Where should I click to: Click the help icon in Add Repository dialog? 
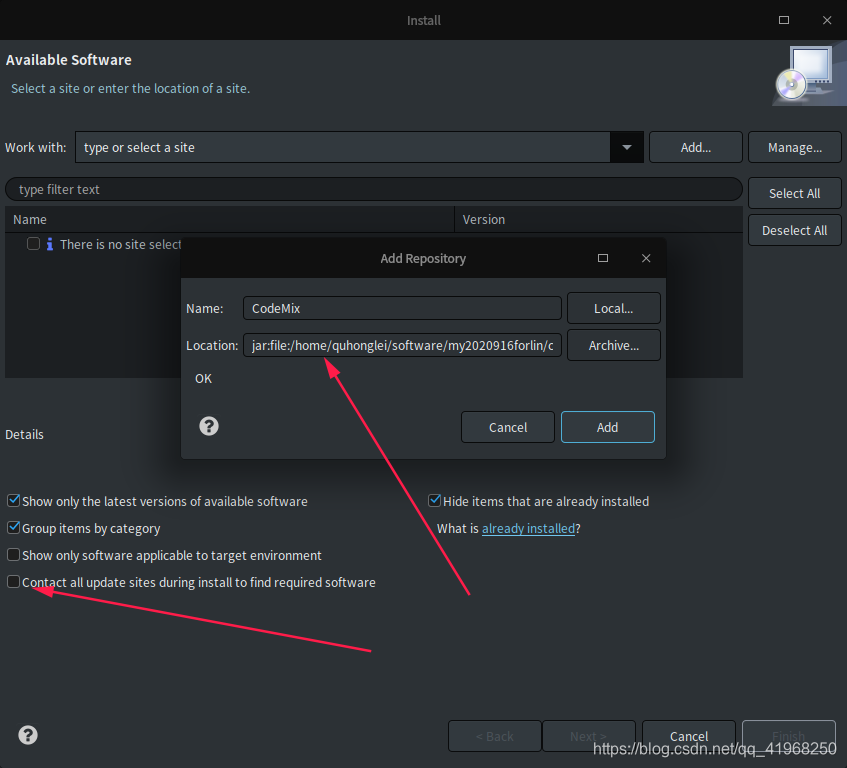tap(208, 425)
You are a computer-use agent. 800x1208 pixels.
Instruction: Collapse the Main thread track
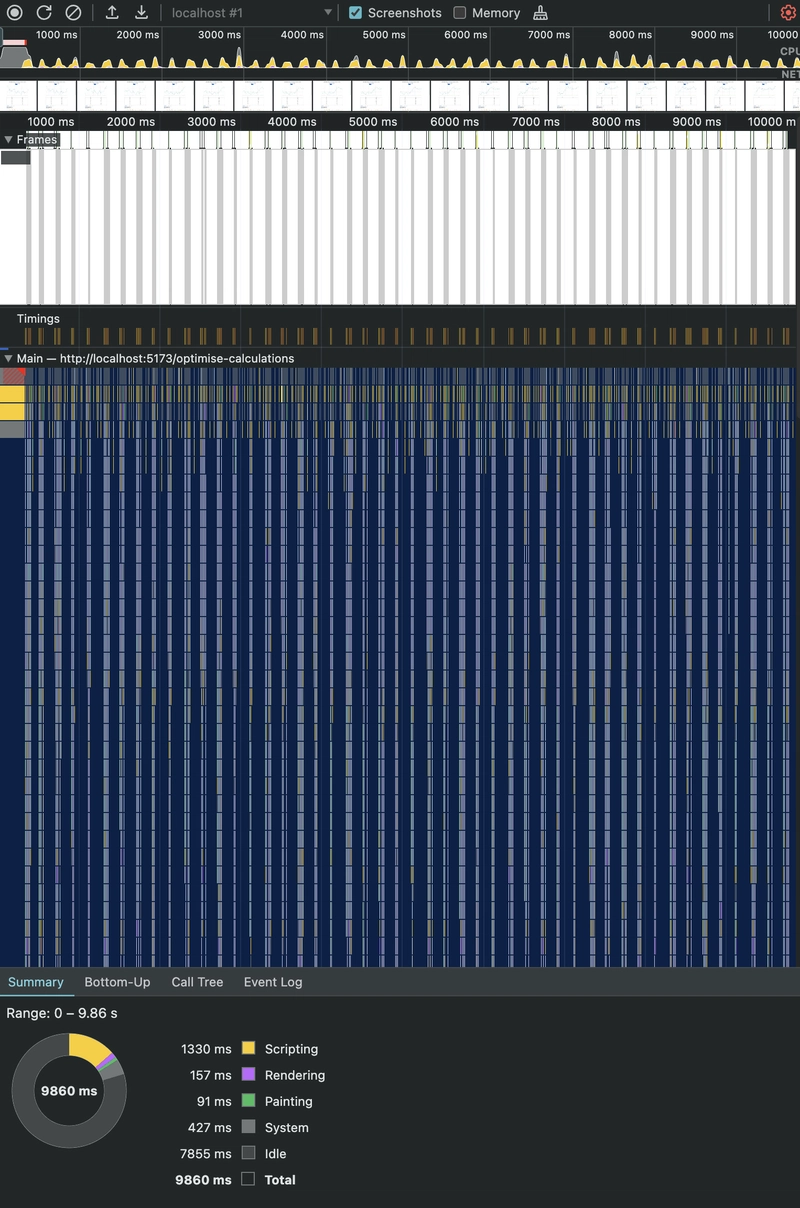coord(8,358)
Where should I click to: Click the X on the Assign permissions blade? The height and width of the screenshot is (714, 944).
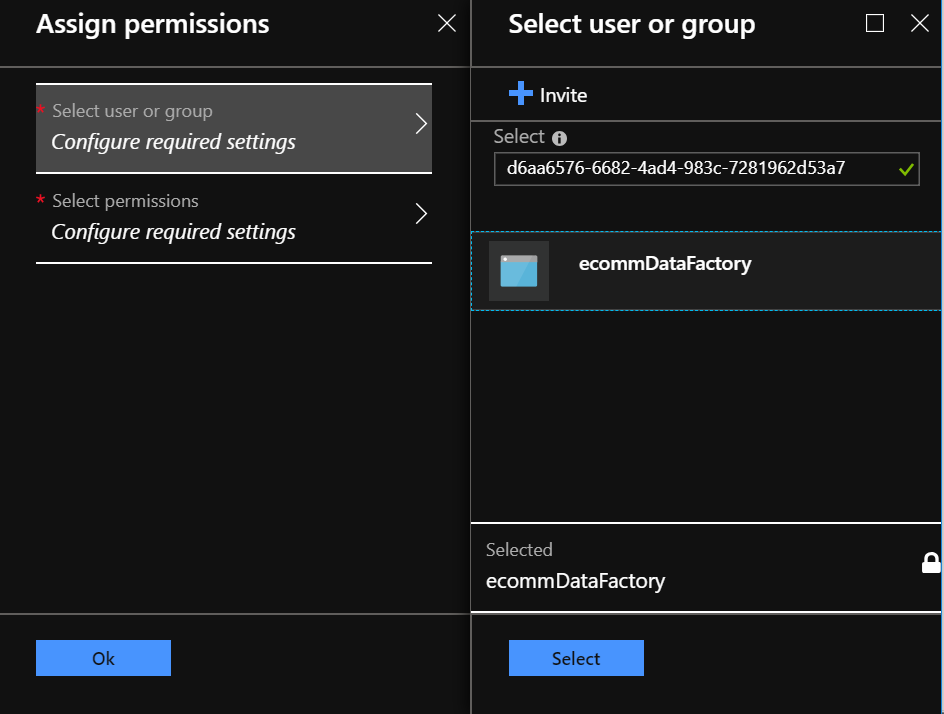click(446, 23)
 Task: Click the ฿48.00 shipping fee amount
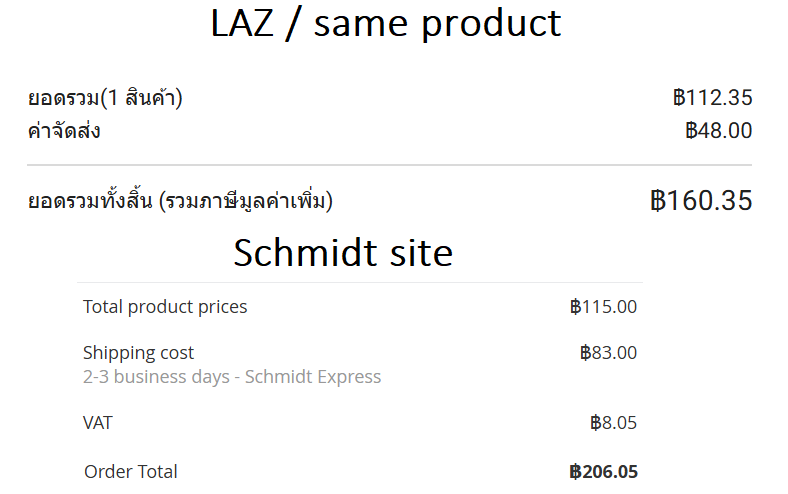point(718,131)
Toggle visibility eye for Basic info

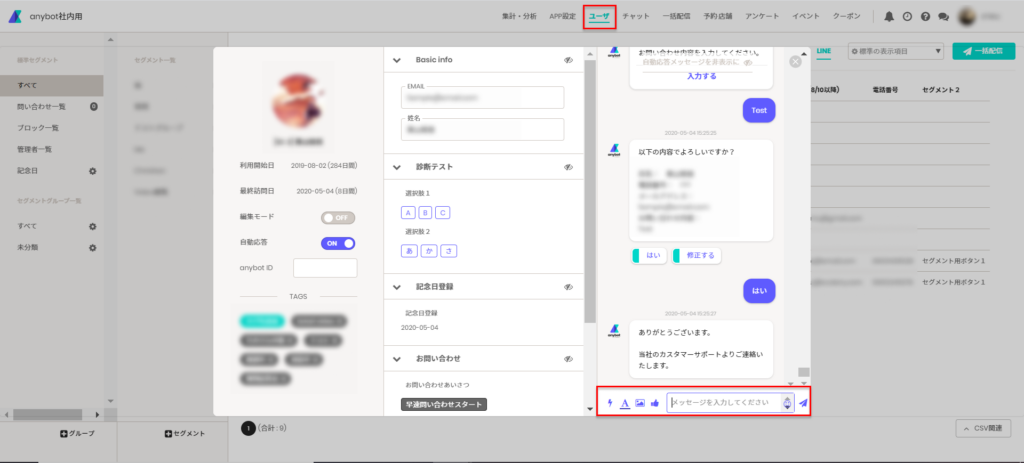[569, 59]
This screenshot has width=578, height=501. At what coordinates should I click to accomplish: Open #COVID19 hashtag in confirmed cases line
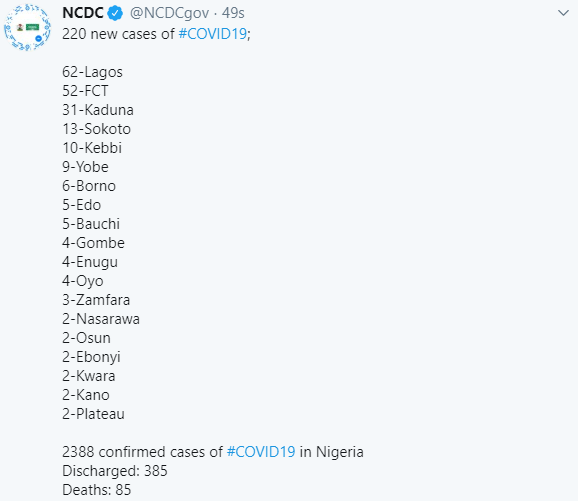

::::::::

• **CONSIGNA**
Identifica cada línea del material anterior que contenga la cadena "should" y cópiala completa. Ten en cuenta que se distinguen mayúsculas y minúsculas.

• **RESULTADO OBTENIDO**
Where should I click to: Click the help icon in Add Repository dialog? 
Where should I click to: Click the X on the Assign permissions blade? The height and width of the screenshot is (714, 944).
This screenshot has width=578, height=501. At what coordinates should I click to accomplish: Open #COVID19 hashtag in confirmed cases line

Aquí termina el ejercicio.